GIVEN TEXT =
━━━━━━

Maria Codlin was announced as the winner of the SAA's Student Paper Award for 2021 for her submission "Hunting and Husbandry at the Ancient Mexican City of Teotihuacan." The paper will appear in the symposium "Cultivating Cities: Perspectives from the New and Old Worlds on Wild Foods, Agriculture, and Urban Subsistence Economies" chaired by Codlin and Kathleen Forste. Congratulations on this prestigious award, Maria!!
Environmental Archaeology Laboratory alumna Nami Shin (CAS 2015) and John M. Marston are lead authors on a new study of botanical remains from Kaymakçı, a Late Bronze Age site in Western Anatolia. This study follows up on preliminary results published in 2018 and is an adaptation of Nami's MA thesis at Koç University. The article is available via this link. Congratulations to Nami on her first lead-authored publication!
Marston’s latest article, “Archaeological Approaches to Agricultural Economies” has been published online in the Journal of Archaeological Research. The article summarizes advances in the study of agricultural economies, following the period of initial domestication, in worldwide comparative perspective. Read the article here: https://doi.org/10.1007/s10814-020-09150-0
Two articles co-authored by Marston have just been published in Quaternary International, part of the forthcoming special issue from the anthraco2019 conference. The first, entitled "Environmental reconstruction and wood use at Late Chalcolithic Çamlıbel Tarlası, Turkey" and authored by Marston, Peter Kováčik, and Ulf-Dietrich Schoop (Univ. of Edinburgh) presents the wood charcoal assemblage of the early, small-scale metal-producing site of Çamlıbel Tarlası in central Anatolia. The second, entitled "Best practices for digitizing a wood slide collection: The Bailey-Wetmore Wood Collection of the Harvard University Herbaria" and authored by Madelynn von Baeyer (Harvard University Herbaria) and Marston, describes the two-year project to develop and test a digitization strategy for the 35,000+ wood slide collection of Harvard.

━━━━━━

MATERIAL PROVIDED =
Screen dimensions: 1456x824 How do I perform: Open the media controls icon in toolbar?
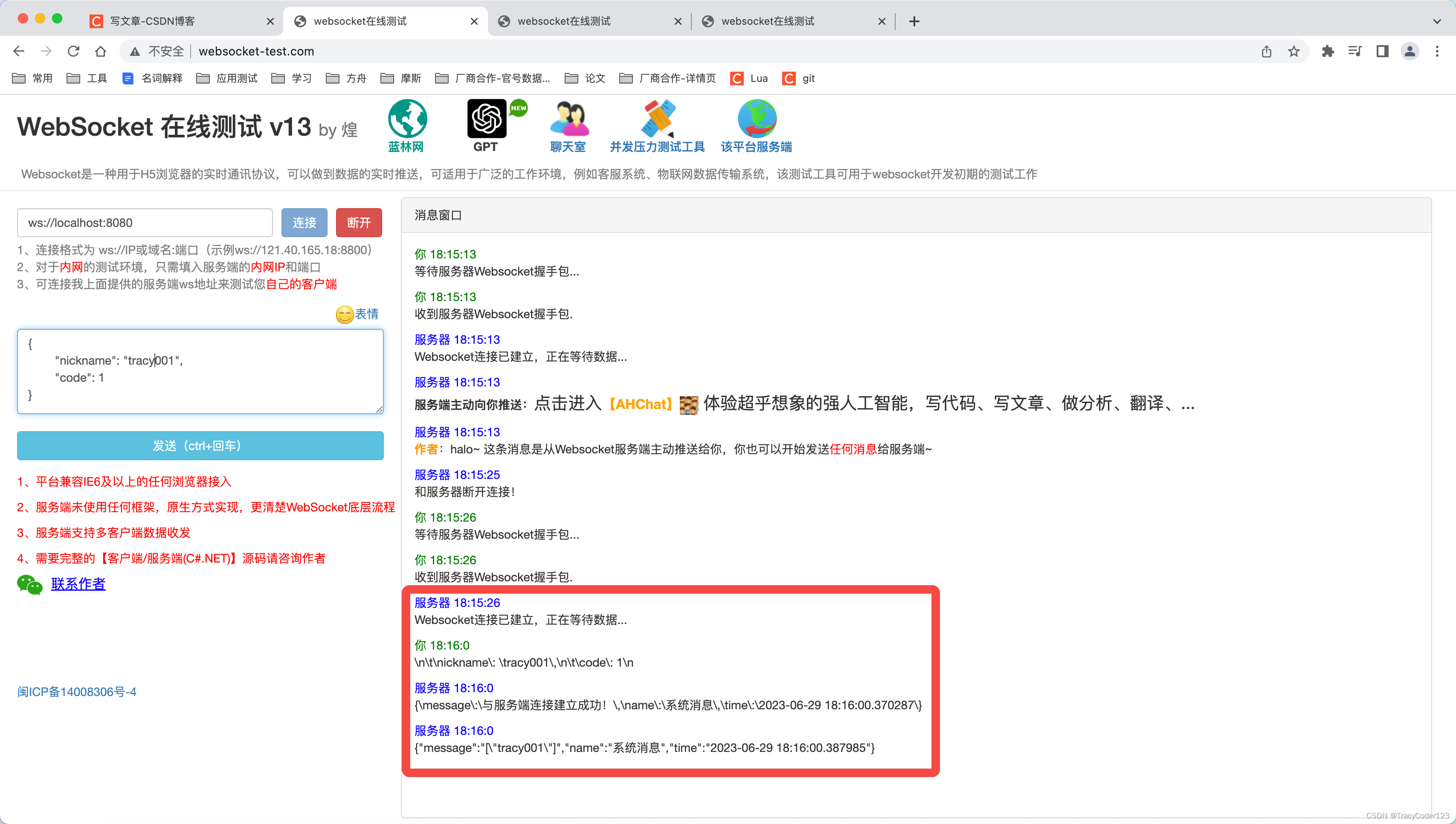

━━━━━━

WORK TO COMPLETE = Can you continue the archaeology lab news from where it ends, in the same style?

ANSWER TO THE EXERCISE =
Environmental Archaeology Laboratory undergraduate alumna Emily Johnson (CAS '17), currently a doctoral student in Anthropology at the University of California, Santa Barbara, has been selected as one of seven archaeologists nationwide for a 2020 National Science Foundation Graduate Research Fellowship. This prestigious fellowship will fund three years of her doctoral research. Congratulations, Emily!
Environmental Archaeology Lab alumna Emily Johnson, now a PhD student at UC Santa Barbara, is first author (with Marston) on an article just published in the Journal of Archaeological Science. This research is based on Emily's undergraduate honors thesis at BU, which received the Michael A. Sassano III and Christopher M. Sassano Award for Writing Excellence in the Social Sciences in 2017. The article identifies, for the first time, a direct archaeological marker of nixtamalization (the process of soaking maize in an alkaline solution to create hominy or masa, which is used to make tamales and tortillas). This is a practice that predates European arrival to the Americas, and while it the practice of nixtamalization is believed to have a deep history, there has never been a way to identify this practice directly until now. These modified starch particles should be able to be found in a variety of archaeological contexts, including ceramic vessels used to prepare nixtamal and grinding stones on which it was ground into flour. Congratulations to Emily on her first publication!